━━━━━ DATA SECTION

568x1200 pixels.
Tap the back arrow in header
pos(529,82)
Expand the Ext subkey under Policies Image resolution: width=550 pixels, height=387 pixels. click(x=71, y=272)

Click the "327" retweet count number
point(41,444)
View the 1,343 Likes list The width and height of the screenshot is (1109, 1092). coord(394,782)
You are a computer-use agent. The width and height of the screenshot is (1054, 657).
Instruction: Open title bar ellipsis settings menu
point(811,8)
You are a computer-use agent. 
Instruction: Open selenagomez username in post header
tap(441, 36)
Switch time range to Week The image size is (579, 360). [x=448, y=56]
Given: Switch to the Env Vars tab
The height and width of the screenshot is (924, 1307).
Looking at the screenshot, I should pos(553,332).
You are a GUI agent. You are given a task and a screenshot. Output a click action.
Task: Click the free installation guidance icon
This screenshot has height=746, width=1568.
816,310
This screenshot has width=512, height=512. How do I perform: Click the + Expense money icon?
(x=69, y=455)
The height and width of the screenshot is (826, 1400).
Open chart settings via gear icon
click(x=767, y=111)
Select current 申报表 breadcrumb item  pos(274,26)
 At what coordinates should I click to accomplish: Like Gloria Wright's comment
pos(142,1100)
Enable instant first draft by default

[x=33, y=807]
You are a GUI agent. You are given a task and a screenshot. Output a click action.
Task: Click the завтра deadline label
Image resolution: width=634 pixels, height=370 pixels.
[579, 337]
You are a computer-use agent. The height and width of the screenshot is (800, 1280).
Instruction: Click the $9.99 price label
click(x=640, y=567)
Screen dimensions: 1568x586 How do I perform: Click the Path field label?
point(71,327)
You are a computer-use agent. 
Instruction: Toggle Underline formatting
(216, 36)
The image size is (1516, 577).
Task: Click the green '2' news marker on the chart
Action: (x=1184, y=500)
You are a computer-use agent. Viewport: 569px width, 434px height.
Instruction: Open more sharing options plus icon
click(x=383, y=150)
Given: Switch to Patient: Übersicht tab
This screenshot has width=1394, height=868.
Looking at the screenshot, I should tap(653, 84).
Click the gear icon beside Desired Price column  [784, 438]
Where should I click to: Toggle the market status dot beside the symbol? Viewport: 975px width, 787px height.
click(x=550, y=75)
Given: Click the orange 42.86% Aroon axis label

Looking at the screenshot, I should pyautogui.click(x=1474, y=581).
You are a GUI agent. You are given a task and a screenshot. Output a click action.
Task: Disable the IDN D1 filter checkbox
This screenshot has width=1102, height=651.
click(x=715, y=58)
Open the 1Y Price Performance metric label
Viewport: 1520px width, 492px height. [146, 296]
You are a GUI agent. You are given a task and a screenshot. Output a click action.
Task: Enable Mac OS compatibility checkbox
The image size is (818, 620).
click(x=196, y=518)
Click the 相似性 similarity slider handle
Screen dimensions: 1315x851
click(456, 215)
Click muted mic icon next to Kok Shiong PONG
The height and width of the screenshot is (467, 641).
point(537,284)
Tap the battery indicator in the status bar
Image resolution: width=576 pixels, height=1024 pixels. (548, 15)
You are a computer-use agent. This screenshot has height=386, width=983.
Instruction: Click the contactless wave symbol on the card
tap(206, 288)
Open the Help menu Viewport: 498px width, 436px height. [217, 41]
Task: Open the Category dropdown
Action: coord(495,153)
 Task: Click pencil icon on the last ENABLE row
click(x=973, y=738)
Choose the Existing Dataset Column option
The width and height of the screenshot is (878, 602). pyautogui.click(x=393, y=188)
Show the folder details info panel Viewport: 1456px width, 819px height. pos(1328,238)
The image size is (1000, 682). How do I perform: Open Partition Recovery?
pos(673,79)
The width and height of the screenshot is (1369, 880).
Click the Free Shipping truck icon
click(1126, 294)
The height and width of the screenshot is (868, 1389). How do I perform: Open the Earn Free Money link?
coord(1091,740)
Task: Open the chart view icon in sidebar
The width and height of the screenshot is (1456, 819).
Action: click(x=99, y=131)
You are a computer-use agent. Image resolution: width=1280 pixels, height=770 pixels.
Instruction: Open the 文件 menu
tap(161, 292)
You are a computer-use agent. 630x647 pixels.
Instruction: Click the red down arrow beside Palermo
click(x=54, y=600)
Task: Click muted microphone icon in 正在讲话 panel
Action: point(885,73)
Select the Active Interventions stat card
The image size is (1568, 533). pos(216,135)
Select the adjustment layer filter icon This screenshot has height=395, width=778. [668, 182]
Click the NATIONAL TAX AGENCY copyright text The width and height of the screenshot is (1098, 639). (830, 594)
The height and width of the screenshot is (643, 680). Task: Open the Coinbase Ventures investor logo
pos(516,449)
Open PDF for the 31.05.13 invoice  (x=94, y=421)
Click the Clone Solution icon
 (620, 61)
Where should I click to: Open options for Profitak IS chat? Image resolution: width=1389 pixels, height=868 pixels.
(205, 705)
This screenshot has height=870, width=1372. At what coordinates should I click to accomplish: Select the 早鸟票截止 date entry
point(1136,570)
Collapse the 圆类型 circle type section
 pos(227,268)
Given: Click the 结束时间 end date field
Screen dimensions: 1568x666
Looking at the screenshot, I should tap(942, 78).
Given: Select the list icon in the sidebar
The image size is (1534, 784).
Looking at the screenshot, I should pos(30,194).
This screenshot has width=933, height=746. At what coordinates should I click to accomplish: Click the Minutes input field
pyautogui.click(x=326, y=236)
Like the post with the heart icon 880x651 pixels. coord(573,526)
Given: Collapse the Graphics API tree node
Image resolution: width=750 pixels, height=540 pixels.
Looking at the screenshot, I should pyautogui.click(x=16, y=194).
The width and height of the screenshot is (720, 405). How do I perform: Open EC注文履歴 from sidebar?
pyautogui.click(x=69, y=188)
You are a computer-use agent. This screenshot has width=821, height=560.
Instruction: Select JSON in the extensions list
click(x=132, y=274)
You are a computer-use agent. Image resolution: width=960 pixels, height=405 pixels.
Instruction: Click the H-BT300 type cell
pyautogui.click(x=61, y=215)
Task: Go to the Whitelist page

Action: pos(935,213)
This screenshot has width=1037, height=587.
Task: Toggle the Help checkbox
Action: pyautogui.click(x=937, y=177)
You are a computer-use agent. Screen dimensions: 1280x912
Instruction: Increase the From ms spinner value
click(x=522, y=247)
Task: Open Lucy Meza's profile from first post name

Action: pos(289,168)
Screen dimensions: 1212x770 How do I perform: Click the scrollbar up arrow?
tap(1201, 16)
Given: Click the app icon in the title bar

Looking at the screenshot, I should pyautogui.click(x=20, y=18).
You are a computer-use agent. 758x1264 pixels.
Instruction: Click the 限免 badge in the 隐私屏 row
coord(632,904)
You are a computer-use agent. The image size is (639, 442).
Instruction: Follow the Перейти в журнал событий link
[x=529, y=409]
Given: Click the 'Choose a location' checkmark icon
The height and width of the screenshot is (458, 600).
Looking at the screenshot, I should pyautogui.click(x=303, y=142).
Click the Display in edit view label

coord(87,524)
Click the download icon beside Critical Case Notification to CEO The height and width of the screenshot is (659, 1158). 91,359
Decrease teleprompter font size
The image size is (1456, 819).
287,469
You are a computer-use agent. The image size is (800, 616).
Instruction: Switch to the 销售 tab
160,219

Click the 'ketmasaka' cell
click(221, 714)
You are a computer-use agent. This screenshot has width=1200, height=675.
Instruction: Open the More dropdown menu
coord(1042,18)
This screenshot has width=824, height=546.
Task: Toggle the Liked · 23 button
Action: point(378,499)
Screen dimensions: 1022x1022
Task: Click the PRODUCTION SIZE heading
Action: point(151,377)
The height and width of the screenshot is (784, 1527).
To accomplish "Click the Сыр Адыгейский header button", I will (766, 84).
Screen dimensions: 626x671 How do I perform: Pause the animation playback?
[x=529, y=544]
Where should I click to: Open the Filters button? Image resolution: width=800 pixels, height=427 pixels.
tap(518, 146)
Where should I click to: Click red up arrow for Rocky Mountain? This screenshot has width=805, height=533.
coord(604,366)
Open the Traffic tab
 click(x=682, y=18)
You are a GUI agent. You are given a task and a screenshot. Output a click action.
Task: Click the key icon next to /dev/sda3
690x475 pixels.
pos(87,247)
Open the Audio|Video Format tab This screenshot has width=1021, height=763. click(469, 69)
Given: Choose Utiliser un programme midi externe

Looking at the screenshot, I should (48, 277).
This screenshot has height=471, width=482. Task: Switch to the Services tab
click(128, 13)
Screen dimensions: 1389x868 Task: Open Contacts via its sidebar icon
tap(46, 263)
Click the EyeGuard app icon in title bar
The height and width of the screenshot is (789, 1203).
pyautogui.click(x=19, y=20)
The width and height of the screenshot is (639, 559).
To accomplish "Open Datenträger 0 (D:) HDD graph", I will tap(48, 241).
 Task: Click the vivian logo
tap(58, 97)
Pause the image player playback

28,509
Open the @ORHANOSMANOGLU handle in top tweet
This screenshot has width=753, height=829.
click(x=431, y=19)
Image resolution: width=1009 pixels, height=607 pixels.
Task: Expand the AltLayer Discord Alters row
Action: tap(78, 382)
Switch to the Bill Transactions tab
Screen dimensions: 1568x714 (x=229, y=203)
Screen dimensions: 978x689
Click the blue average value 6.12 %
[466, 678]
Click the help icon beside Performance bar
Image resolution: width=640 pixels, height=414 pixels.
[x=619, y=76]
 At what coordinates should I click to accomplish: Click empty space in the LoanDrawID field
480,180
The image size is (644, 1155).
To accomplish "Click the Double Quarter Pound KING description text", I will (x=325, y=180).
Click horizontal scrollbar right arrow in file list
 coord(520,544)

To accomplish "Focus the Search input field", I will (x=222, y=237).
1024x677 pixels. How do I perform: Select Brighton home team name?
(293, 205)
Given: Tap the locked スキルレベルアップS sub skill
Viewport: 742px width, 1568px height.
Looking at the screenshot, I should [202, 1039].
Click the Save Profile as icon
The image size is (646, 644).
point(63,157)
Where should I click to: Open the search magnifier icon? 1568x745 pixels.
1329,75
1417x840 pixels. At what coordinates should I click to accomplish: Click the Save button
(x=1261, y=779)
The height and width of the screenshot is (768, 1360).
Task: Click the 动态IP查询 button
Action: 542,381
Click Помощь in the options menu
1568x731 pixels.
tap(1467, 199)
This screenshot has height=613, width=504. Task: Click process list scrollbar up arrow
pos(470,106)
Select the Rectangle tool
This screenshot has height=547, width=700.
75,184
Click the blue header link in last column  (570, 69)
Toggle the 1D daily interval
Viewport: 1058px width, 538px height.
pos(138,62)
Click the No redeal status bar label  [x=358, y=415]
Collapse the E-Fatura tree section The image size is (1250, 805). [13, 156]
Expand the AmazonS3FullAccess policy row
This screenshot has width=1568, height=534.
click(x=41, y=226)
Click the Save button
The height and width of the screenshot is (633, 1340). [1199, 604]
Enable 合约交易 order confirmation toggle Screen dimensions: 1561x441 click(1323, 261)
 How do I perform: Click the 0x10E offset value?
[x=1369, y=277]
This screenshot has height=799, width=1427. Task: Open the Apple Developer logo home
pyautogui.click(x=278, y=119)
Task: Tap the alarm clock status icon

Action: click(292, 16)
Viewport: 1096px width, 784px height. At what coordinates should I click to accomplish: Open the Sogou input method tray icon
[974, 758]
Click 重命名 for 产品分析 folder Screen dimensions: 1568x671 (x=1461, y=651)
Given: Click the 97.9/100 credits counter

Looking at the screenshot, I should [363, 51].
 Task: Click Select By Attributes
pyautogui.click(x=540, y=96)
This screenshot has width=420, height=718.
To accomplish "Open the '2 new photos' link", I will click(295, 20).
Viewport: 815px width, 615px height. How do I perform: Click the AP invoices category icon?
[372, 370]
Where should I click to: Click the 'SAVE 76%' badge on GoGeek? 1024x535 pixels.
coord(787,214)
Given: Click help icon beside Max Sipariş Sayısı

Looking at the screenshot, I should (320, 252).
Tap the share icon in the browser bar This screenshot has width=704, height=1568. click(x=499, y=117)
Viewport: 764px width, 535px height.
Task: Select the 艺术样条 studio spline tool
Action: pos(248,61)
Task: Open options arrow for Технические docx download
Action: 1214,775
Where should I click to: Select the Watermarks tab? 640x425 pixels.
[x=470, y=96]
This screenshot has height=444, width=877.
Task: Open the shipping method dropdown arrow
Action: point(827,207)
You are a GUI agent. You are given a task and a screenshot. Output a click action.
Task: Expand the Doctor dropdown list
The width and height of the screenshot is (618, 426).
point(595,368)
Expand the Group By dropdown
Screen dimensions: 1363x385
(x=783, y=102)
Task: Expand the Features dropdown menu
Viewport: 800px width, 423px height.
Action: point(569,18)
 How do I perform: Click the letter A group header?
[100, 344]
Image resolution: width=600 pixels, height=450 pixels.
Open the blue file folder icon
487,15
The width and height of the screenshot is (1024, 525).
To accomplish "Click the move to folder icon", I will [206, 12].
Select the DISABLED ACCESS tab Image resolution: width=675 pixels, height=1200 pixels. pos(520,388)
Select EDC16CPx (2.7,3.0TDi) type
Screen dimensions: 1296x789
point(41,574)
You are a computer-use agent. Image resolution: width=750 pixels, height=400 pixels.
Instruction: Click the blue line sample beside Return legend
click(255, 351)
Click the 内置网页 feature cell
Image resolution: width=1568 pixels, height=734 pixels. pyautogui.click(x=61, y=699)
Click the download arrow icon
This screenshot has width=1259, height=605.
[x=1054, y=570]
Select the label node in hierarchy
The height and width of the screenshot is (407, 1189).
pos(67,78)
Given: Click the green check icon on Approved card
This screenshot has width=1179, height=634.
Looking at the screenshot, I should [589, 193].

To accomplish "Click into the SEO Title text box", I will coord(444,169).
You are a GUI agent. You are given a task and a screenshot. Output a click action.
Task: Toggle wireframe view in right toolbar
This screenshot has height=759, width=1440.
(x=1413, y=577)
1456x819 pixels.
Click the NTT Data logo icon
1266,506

━━━━━━━━━━

TASK TO COMPLETE — Return exactly, and only, the line containing "Task: Toggle wireframe view in right toolbar" and every line after it through the end of the material.

SOLUTION TO THIS TASK —
Task: Toggle wireframe view in right toolbar
This screenshot has height=759, width=1440.
(x=1413, y=577)
1456x819 pixels.
Click the NTT Data logo icon
1266,506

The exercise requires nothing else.